Segment Open
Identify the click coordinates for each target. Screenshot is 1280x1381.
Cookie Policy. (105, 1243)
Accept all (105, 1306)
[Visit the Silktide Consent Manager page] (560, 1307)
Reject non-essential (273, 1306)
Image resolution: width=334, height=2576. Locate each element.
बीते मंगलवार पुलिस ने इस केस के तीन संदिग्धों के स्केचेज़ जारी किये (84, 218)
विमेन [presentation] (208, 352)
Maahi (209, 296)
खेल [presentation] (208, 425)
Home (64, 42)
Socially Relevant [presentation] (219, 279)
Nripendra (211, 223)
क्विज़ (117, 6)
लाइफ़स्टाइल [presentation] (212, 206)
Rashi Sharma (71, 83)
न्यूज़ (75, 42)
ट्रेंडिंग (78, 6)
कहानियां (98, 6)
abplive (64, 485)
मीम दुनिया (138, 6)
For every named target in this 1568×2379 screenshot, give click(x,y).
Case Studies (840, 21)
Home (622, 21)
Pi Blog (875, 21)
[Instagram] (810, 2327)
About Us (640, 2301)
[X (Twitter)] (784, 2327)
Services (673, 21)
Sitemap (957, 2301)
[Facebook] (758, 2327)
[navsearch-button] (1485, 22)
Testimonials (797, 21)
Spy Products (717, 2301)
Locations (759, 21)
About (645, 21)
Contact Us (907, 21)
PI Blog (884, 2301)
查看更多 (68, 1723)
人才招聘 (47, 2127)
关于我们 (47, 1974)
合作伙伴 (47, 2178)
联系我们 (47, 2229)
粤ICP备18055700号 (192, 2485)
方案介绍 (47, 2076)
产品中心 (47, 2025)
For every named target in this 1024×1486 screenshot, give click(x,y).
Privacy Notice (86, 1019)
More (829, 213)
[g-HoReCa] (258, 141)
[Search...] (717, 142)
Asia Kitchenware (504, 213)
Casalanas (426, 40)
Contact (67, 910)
Segment Closed
Goal of the exercise: For this task, write out exactly the lines of the entries above, starting at the line with "[Visit the Silktide" and ending at the line with "About Us (640, 2301)", both included, and no others.

Answer to the exercise:
[Visit the Silktide Consent Manager page] (560, 1307)
Reject non-essential (273, 1306)
Image resolution: width=334, height=2576. Locate each element.
बीते मंगलवार पुलिस ने इस केस के तीन संदिग्धों के स्केचेज़ जारी किये (84, 218)
विमेन [presentation] (208, 352)
Maahi (209, 296)
खेल [presentation] (208, 425)
Home (64, 42)
Socially Relevant [presentation] (219, 279)
Nripendra (211, 223)
क्विज़ (117, 6)
लाइफ़स्टाइल [presentation] (212, 206)
Rashi Sharma (71, 83)
न्यूज़ (75, 42)
ट्रेंडिंग (78, 6)
कहानियां (98, 6)
abplive (64, 485)
मीम दुनिया (138, 6)
For every named target in this 1568×2379 screenshot, give click(x,y).
Case Studies (840, 21)
Home (622, 21)
Pi Blog (875, 21)
[Instagram] (810, 2327)
About Us (640, 2301)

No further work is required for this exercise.